Introduction
What PostBio isPostBio is a set of bioinformatics extensions for
PostgreSQL. It includes three data
types: int_interval, an integer
interval used to represent biological sequence features,
stree, a suffix tree type to search for
maximum unique matches, and
fmindex, a compressed suffix array for
fast short exact matches.
PostBio also provides a set of utilitary routines.

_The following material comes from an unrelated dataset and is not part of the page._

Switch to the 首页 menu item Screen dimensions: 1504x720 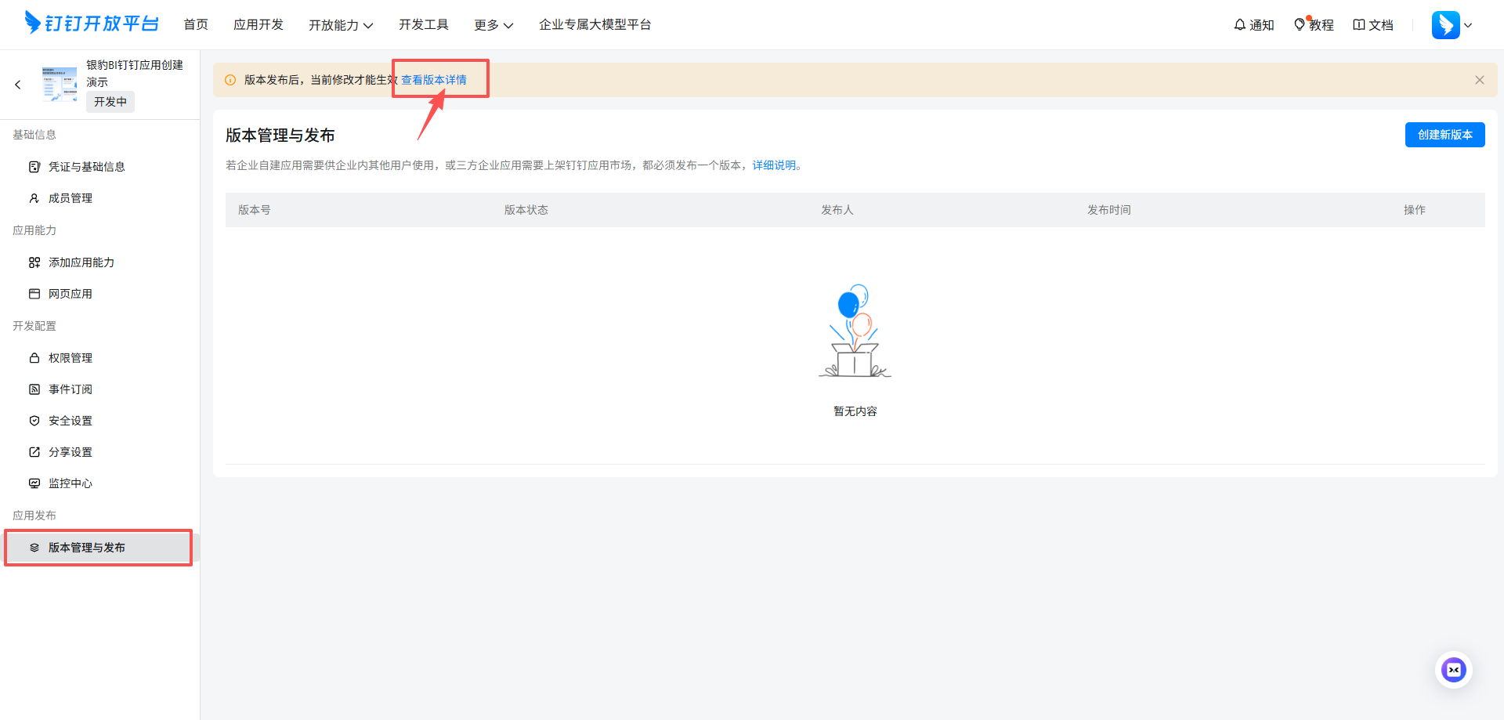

PostBio is licensed under the MIT license (very similar to PostgreSQL's BSD license) and so can be freely used for academic and commercial purposes. Please refer to the Installation section for more details.
Integer intervals
A type for biological sequence featuresAn int_interval is not much different from a
line segment lseg type in PostGIS, being an specialization of it:
only integer coordinates are allowed and the line lies in the unidimensional
space represented by a sequence, which gives the "interval" representation. As
such, integer intervals admit topological operations and can be indexed by
GiSTs.
Values of int_interval are specified with
int_interval '( low , high )'
where low and high are integers. Implicit casts
from and to text are possible, and an integer i can
be casted to (i, i).
The following table describes all int_interval operators,
where we use ii1 as int_interval'(l1, h1)' and
ii2 as int_interval'(l2, h2)' in the
example column. The operators are actually syntatic sugar for the functions in
the function column.
| Operator | Description | Function | Example |
# |
Size (length) | iint_size |
#ii1 = h1 - l1 + 1 |
#< |
Lower endpoint | iint_low |
#<ii1 = l1 |
#> |
Upper endpoint | iint_high |
#>ii1 = h1 |
|-| |
Distance | iint_distance |
ii1 |-| ii2 = (|l1 - l2| + |h1 - h2| - #ii1 - #ii2) / 2
|
<-> |
Buffer | iint_buffer |
ii1 <-> b = int_interval(max(0, l1 - b), h1 + b)
|
<< |
Strictly left? | iint_left |
ii1 << ii2 is true iff
h1 < l2 |
&< |
Left? | iint_overleft |
ii1 &< ii2 is true iff
h1 <= h2 |
&& |
Overlaps? | iint_overlaps |
ii1 && ii2 is true iff
l1 <= h2 and h1 >= l2 |
&> |
Right? | iint_overright |
ii1 &> ii2 is true iff
l1 >= l2 |
>> |
Strictly right? | iint_right |
ii1 >> ii2 is true iff
l1 > h2 |
~= |
Same? | iint_same |
ii1 ~= ii2 is true iff
l1 = l2 and h1 = h2 |
~ |
Contains? | iint_contains |
ii1 ~ ii2 is true iff
l1 <= l2 and h1 >= h2 |
@ |
Contained? | iint_contained |
ii1 @ ii2 is true iff
ii2 ~ ii1 |
+ |
Join | iint_join |
ii1 + ii2 = int_interval(min(l1, l2), max(h1, h2))if ii1 and ii2 overlap and NULL
otherwise
|
* |
Overlap | iint_overlap |
ii1 * ii2 = int_interval(max(l1, l2), min(h1, h2))if ii1 and ii2 overlap and NULL
otherwise
|
^ |
Span | iint_span |
ii1 ^ ii2 = int_interval(min(l1, l2), max(h1, h2))
|
Operators join and overlap are pairwise union and
intersection respectively. Union and intersection are defined as aggregate
functions iint_union and iint_intersection returning
an int_interval. The aggregator version of iint_span
is iint_cover.
A function intpair_to_iint that takes integers l
and h as arguments and returns int_interval'(l, h)'
is provided for convenience. There is also a version of
iint_buffer that allows the specification of left and right
offsets: iint_buffer(ii, b1, b2), where ii = (l, h),
returns (max(0, l - b1), h + b2); if b1 = b2 we have
the version in the table.
Examples
A sequence feature corresponds to a triplet
(id, orient, ii) where id is a sequence identifier
(possibly the primary key for a sequence table), orient is a
boolean indicating if the feature is in the same or contrary orientation of
the sequence, and ii is the int_interval
representing the feature as a subsequence.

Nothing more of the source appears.